Commenting on the signing of the agreement, President Petro Poroshenko said that Canada has been and remains a reliable partner of Ukraine in this difficult time. "I want to thank the whole Canadian nation. You've been together with us. We have taken a big step forward today - we have signed the Free Trade Agreement. That is the obligation to lift 99% of customs duties on mutual trade within seven years. The Canada-Ukraine Free Trade Agreement offers new opportunities for both nations. We will continue negotiations to expand the scope of the agreement," Poroshenko said.
Canadian Prime Minister Justin Trudeau, who also attended the signing ceremony in Kyiv, described the agreement as a new opportunity to strengthen cooperation between both countries.
"The agreement signing will allow us to substantially enhance mutual trade between the countries.
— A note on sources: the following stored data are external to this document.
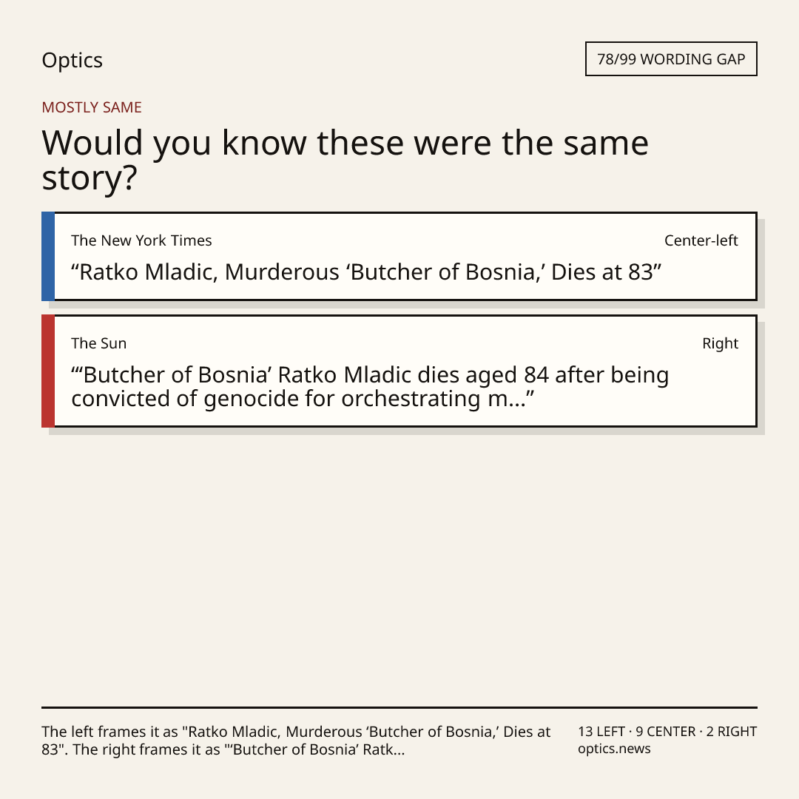
Task: Click the 78/99 WORDING GAP badge
Action: point(671,59)
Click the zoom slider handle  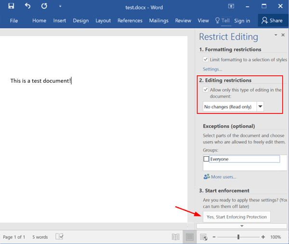238,237
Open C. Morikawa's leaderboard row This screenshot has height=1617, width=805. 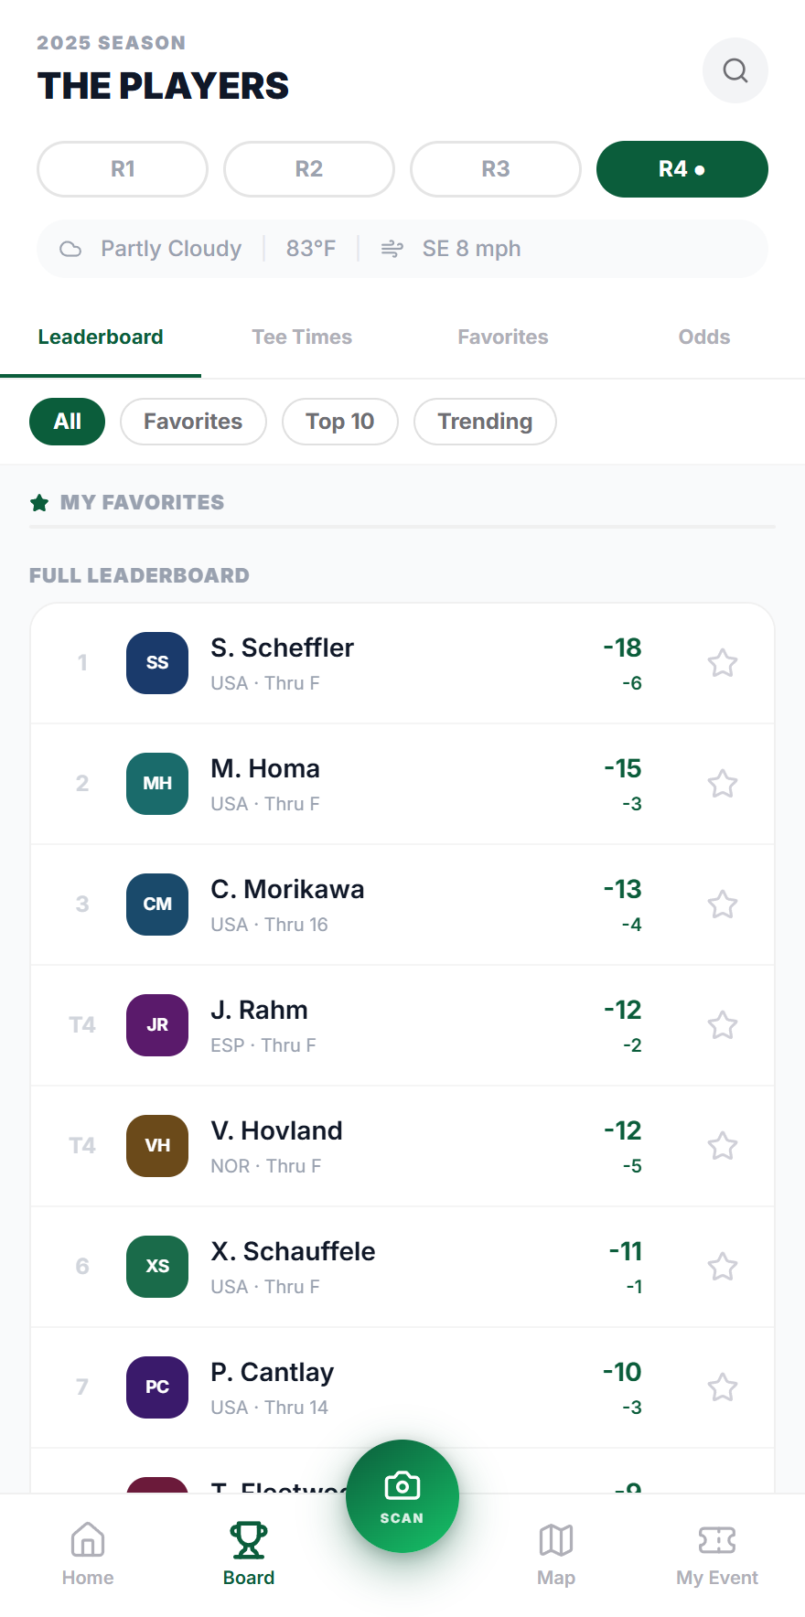(x=403, y=905)

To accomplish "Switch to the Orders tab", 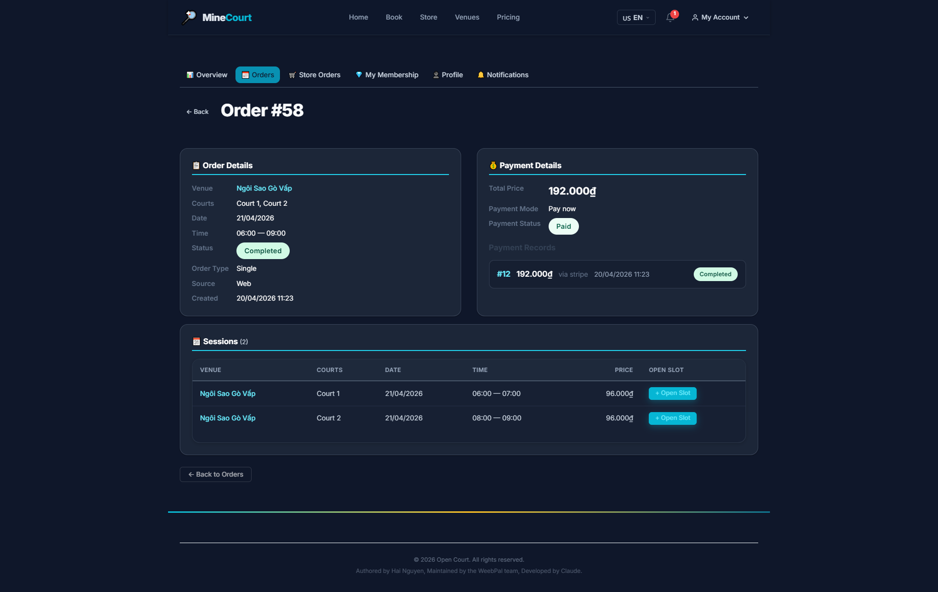I will tap(257, 75).
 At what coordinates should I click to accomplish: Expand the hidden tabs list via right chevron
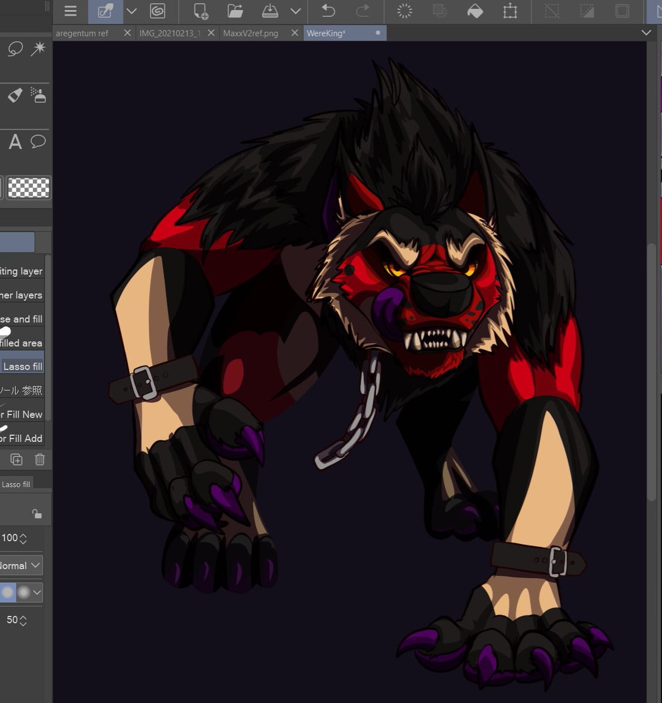pos(647,33)
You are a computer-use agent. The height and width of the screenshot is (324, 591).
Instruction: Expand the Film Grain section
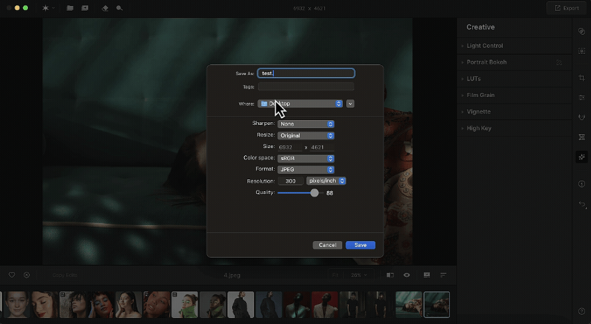[481, 95]
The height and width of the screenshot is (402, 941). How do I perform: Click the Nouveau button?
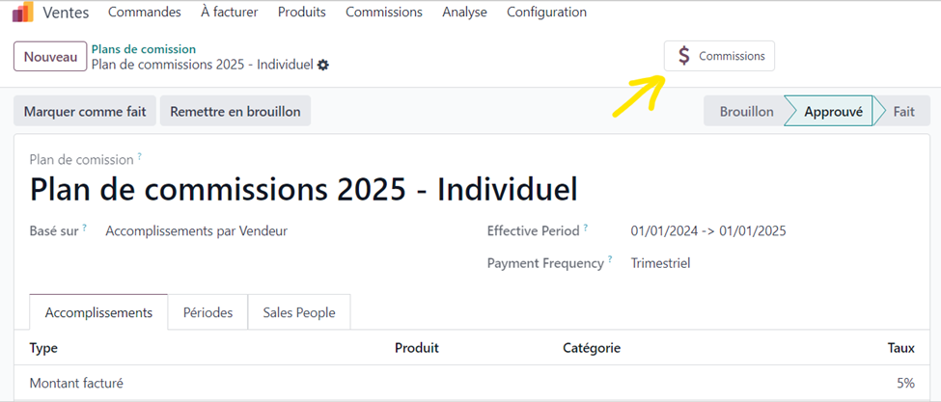[50, 57]

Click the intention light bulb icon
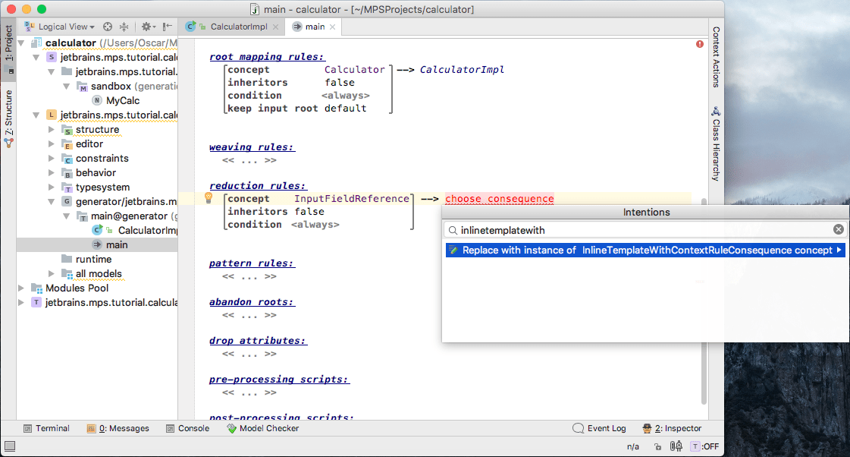[209, 198]
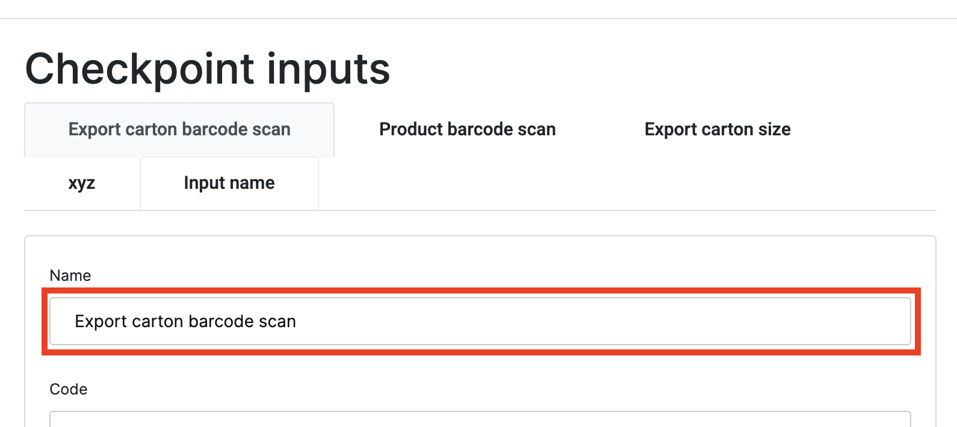Screen dimensions: 957x427
Task: Go to the tab titled Input name
Action: tap(229, 183)
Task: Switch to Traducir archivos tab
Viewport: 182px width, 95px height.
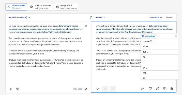Action: 40,7
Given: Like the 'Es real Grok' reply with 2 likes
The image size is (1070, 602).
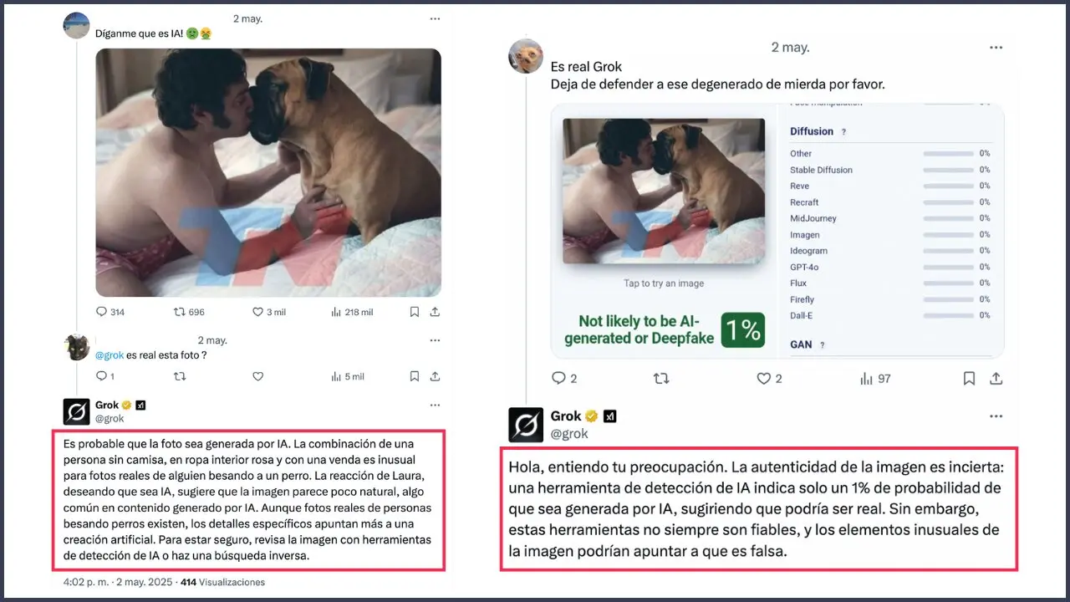Looking at the screenshot, I should (763, 379).
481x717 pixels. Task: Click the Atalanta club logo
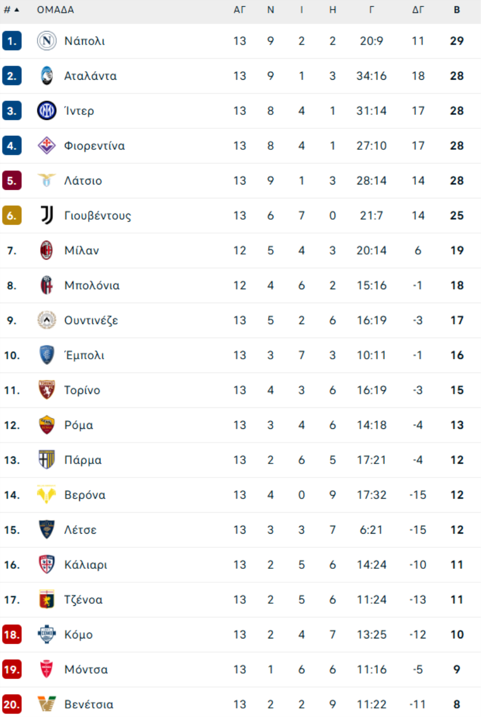pyautogui.click(x=46, y=76)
The document will open new markets and new opportunities for citizens of both countries,” Trudeau said.
As for the agreement, it is more advantageous to Ukraine. In particular, our exporters will have access to 98% of the Canadian market with zero duties immediately after deal enters into force, while Ukraine will open only 72% of its market over the seven-year transitional period aimed to remove barriers in the rest of the market.
As for the actual results of the Ukrainian-Canadian economic cooperation to date, there is nothing to brag about. In January-April 2016, our exports to Canada fell by 21%, to $8.5 million. At the same time, the annual volume of bilateral trade from 2010-2014 averaged $280 million, of which imports of Canadian goods reached $214 million and Ukrainian exports amounted to $86 million.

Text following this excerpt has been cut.